PROBLEM DETAILS >>
Repeat each line of the data exactly as written.

(Items from a dataset)
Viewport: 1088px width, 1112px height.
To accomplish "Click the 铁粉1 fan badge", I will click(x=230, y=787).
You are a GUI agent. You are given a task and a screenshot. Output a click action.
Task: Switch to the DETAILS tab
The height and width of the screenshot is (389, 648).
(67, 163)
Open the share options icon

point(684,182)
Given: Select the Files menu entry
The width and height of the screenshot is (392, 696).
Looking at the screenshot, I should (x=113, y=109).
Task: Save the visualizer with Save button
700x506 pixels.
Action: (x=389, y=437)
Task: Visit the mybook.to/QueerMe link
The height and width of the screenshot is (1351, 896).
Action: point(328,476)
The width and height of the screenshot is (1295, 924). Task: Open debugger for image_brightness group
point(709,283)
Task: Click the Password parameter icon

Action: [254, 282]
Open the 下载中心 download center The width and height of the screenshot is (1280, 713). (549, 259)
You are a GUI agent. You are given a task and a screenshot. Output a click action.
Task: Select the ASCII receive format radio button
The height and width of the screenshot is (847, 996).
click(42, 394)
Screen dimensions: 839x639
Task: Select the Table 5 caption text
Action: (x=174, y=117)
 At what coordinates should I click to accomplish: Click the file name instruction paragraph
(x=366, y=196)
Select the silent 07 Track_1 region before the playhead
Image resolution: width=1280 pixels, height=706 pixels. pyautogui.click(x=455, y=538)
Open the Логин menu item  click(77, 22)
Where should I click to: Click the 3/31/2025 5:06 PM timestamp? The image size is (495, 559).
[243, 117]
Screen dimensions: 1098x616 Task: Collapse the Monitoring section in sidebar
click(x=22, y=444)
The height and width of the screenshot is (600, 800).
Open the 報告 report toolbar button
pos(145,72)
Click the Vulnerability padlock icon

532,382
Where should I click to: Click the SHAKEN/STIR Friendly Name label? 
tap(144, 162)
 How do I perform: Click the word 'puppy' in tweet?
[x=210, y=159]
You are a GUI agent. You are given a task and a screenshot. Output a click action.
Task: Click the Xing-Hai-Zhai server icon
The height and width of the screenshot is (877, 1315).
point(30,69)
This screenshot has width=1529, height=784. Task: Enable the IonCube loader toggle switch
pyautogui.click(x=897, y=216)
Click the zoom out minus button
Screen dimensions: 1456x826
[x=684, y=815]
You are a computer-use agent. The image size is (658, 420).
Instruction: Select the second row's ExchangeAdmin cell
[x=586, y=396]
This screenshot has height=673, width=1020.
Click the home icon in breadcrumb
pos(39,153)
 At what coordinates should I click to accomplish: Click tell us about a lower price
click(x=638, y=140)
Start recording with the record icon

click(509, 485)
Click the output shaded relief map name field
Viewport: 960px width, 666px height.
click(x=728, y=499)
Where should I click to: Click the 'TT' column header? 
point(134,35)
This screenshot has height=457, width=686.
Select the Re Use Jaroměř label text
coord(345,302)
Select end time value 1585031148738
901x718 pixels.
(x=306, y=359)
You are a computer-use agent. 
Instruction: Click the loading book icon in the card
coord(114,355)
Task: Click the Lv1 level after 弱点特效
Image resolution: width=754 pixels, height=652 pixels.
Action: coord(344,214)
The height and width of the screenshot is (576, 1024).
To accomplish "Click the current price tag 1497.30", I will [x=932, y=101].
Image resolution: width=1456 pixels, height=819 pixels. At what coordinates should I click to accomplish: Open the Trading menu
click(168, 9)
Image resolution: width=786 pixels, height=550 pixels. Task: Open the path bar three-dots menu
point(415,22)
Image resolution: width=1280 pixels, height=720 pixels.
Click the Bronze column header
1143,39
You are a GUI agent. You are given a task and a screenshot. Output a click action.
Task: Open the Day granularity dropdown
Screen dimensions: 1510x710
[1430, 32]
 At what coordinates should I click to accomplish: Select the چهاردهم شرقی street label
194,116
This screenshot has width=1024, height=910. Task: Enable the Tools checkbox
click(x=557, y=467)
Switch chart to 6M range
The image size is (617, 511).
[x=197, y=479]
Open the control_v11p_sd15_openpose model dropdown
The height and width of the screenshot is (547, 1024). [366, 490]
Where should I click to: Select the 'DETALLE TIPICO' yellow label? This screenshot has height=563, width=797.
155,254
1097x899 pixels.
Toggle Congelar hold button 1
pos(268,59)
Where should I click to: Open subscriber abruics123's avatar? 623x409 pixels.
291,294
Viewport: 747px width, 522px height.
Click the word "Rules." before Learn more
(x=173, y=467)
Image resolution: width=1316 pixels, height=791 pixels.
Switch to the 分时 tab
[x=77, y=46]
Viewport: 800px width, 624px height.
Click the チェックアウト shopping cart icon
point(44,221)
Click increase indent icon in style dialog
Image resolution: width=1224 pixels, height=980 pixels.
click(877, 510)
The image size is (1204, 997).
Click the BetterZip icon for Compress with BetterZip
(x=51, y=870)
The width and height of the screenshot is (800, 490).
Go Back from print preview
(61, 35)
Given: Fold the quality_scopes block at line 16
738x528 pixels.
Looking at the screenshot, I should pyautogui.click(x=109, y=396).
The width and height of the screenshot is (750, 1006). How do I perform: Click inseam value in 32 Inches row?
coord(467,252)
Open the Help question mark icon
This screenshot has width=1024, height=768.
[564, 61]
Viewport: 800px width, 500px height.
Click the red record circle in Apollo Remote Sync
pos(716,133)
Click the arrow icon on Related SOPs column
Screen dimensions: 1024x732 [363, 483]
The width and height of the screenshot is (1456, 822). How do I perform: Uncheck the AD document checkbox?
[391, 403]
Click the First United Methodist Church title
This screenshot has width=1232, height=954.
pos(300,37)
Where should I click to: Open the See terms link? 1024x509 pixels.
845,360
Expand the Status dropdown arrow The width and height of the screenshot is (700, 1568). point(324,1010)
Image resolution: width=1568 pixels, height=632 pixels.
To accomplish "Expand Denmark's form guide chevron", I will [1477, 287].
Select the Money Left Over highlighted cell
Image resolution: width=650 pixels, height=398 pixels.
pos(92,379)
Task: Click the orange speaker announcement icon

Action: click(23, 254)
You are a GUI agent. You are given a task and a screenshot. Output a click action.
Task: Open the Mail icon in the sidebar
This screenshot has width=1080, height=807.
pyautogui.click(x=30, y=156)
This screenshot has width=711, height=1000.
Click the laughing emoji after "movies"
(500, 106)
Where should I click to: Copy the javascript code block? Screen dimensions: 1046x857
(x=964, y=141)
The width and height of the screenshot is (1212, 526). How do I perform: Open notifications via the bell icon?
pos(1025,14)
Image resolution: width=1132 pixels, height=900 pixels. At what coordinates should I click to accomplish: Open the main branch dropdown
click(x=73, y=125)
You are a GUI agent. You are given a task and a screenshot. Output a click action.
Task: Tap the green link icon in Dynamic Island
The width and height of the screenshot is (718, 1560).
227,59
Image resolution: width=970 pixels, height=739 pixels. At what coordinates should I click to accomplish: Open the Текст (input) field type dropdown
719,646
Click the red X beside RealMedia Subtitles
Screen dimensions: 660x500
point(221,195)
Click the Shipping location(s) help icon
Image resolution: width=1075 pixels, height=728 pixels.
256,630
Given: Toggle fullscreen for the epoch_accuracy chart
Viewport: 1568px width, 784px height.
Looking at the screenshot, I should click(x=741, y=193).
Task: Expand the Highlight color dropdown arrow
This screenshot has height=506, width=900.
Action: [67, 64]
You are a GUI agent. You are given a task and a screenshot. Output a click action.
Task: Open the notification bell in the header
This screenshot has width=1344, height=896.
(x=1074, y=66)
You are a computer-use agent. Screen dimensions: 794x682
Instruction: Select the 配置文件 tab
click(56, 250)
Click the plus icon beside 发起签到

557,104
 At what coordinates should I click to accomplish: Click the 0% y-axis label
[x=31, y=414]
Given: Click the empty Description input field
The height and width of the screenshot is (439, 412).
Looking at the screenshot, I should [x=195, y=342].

SOLUTION TO THE PROBLEM >>
Viewport: 1088px width, 1112px height.
To accomplish "Click the 铁粉1 fan badge", I will click(x=230, y=787).
You are a GUI agent. You are given a task and a screenshot. Output a click action.
Task: Switch to the DETAILS tab
The height and width of the screenshot is (389, 648).
(67, 163)
Open the share options icon

point(684,182)
Given: Select the Files menu entry
The width and height of the screenshot is (392, 696).
Looking at the screenshot, I should (x=113, y=109).
Task: Save the visualizer with Save button
700x506 pixels.
Action: (x=389, y=437)
Task: Visit the mybook.to/QueerMe link
The height and width of the screenshot is (1351, 896).
Action: point(328,476)
The width and height of the screenshot is (1295, 924). Task: Open debugger for image_brightness group
point(709,283)
Task: Click the Password parameter icon

Action: [254, 282]
Open the 下载中心 download center The width and height of the screenshot is (1280, 713). (549, 259)
You are a GUI agent. You are given a task and a screenshot. Output a click action.
Task: Select the ASCII receive format radio button
The height and width of the screenshot is (847, 996).
click(42, 394)
Screen dimensions: 839x639
Task: Select the Table 5 caption text
Action: (x=174, y=117)
 At what coordinates should I click to accomplish: Click the file name instruction paragraph
(x=366, y=196)
Select the silent 07 Track_1 region before the playhead
Image resolution: width=1280 pixels, height=706 pixels. pyautogui.click(x=455, y=538)
Open the Логин menu item  click(77, 22)
Where should I click to: Click the 3/31/2025 5:06 PM timestamp? The image size is (495, 559).
[243, 117]
Screen dimensions: 1098x616 Task: Collapse the Monitoring section in sidebar
click(x=22, y=444)
The height and width of the screenshot is (600, 800).
Open the 報告 report toolbar button
pos(145,72)
Click the Vulnerability padlock icon

532,382
Where should I click to: Click the SHAKEN/STIR Friendly Name label? 
tap(144, 162)
 How do I perform: Click the word 'puppy' in tweet?
[x=210, y=159]
You are a GUI agent. You are given a task and a screenshot. Output a click action.
Task: Click the Xing-Hai-Zhai server icon
The height and width of the screenshot is (877, 1315).
point(30,69)
This screenshot has width=1529, height=784. Task: Enable the IonCube loader toggle switch
pyautogui.click(x=897, y=216)
Click the zoom out minus button
Screen dimensions: 1456x826
[x=684, y=815]
You are a computer-use agent. The image size is (658, 420).
Instruction: Select the second row's ExchangeAdmin cell
[x=586, y=396]
This screenshot has height=673, width=1020.
Click the home icon in breadcrumb
pos(39,153)
 At what coordinates should I click to accomplish: Click tell us about a lower price
click(x=638, y=140)
Start recording with the record icon

click(509, 485)
Click the output shaded relief map name field
Viewport: 960px width, 666px height.
click(x=728, y=499)
Where should I click to: Click the 'TT' column header? 
point(134,35)
This screenshot has height=457, width=686.
Select the Re Use Jaroměř label text
coord(345,302)
Select end time value 1585031148738
901x718 pixels.
(x=306, y=359)
You are a computer-use agent. 
Instruction: Click the loading book icon in the card
coord(114,355)
Task: Click the Lv1 level after 弱点特效
Image resolution: width=754 pixels, height=652 pixels.
Action: coord(344,214)
The height and width of the screenshot is (576, 1024).
To accomplish "Click the current price tag 1497.30", I will [x=932, y=101].
Image resolution: width=1456 pixels, height=819 pixels. At what coordinates should I click to accomplish: Open the Trading menu
click(168, 9)
Image resolution: width=786 pixels, height=550 pixels. Task: Open the path bar three-dots menu
point(415,22)
Image resolution: width=1280 pixels, height=720 pixels.
Click the Bronze column header
1143,39
You are a GUI agent. You are given a task and a screenshot. Output a click action.
Task: Open the Day granularity dropdown
Screen dimensions: 1510x710
[1430, 32]
 At what coordinates should I click to accomplish: Select the چهاردهم شرقی street label
194,116
This screenshot has width=1024, height=910. Task: Enable the Tools checkbox
click(x=557, y=467)
Switch chart to 6M range
The image size is (617, 511).
[x=197, y=479]
Open the control_v11p_sd15_openpose model dropdown
The height and width of the screenshot is (547, 1024). [366, 490]
Where should I click to: Select the 'DETALLE TIPICO' yellow label? This screenshot has height=563, width=797.
155,254
1097x899 pixels.
Toggle Congelar hold button 1
pos(268,59)
Where should I click to: Open subscriber abruics123's avatar? 623x409 pixels.
291,294
Viewport: 747px width, 522px height.
Click the word "Rules." before Learn more
(x=173, y=467)
Image resolution: width=1316 pixels, height=791 pixels.
Switch to the 分时 tab
[x=77, y=46]
Viewport: 800px width, 624px height.
Click the チェックアウト shopping cart icon
point(44,221)
Click increase indent icon in style dialog
Image resolution: width=1224 pixels, height=980 pixels.
click(877, 510)
The image size is (1204, 997).
Click the BetterZip icon for Compress with BetterZip
(x=51, y=870)
The width and height of the screenshot is (800, 490).
Go Back from print preview
(61, 35)
Given: Fold the quality_scopes block at line 16
738x528 pixels.
Looking at the screenshot, I should pyautogui.click(x=109, y=396).
The width and height of the screenshot is (750, 1006). How do I perform: Click inseam value in 32 Inches row?
coord(467,252)
Open the Help question mark icon
This screenshot has width=1024, height=768.
[564, 61]
Viewport: 800px width, 500px height.
Click the red record circle in Apollo Remote Sync
pos(716,133)
Click the arrow icon on Related SOPs column
Screen dimensions: 1024x732 [363, 483]
The width and height of the screenshot is (1456, 822). How do I perform: Uncheck the AD document checkbox?
[391, 403]
Click the First United Methodist Church title
This screenshot has width=1232, height=954.
pos(300,37)
Where should I click to: Open the See terms link? 1024x509 pixels.
845,360
Expand the Status dropdown arrow The width and height of the screenshot is (700, 1568). point(324,1010)
Image resolution: width=1568 pixels, height=632 pixels.
To accomplish "Expand Denmark's form guide chevron", I will [1477, 287].
Select the Money Left Over highlighted cell
Image resolution: width=650 pixels, height=398 pixels.
pos(92,379)
Task: Click the orange speaker announcement icon

Action: click(23, 254)
You are a GUI agent. You are given a task and a screenshot. Output a click action.
Task: Open the Mail icon in the sidebar
This screenshot has width=1080, height=807.
pyautogui.click(x=30, y=156)
This screenshot has width=711, height=1000.
Click the laughing emoji after "movies"
(500, 106)
Where should I click to: Copy the javascript code block? Screen dimensions: 1046x857
(x=964, y=141)
The width and height of the screenshot is (1212, 526). How do I perform: Open notifications via the bell icon?
pos(1025,14)
Image resolution: width=1132 pixels, height=900 pixels. At what coordinates should I click to accomplish: Open the main branch dropdown
click(x=73, y=125)
You are a GUI agent. You are given a task and a screenshot. Output a click action.
Task: Tap the green link icon in Dynamic Island
The width and height of the screenshot is (718, 1560).
227,59
Image resolution: width=970 pixels, height=739 pixels. At what coordinates should I click to accomplish: Open the Текст (input) field type dropdown
719,646
Click the red X beside RealMedia Subtitles
Screen dimensions: 660x500
point(221,195)
Click the Shipping location(s) help icon
Image resolution: width=1075 pixels, height=728 pixels.
256,630
Given: Toggle fullscreen for the epoch_accuracy chart
Viewport: 1568px width, 784px height.
Looking at the screenshot, I should click(x=741, y=193).
Task: Expand the Highlight color dropdown arrow
This screenshot has height=506, width=900.
Action: [67, 64]
You are a GUI agent. You are given a task and a screenshot. Output a click action.
Task: Open the notification bell in the header
This screenshot has width=1344, height=896.
(x=1074, y=66)
You are a computer-use agent. Screen dimensions: 794x682
Instruction: Select the 配置文件 tab
click(56, 250)
Click the plus icon beside 发起签到

557,104
 At what coordinates should I click to accomplish: Click the 0% y-axis label
[x=31, y=414]
Given: Click the empty Description input field
The height and width of the screenshot is (439, 412).
Looking at the screenshot, I should [x=195, y=342].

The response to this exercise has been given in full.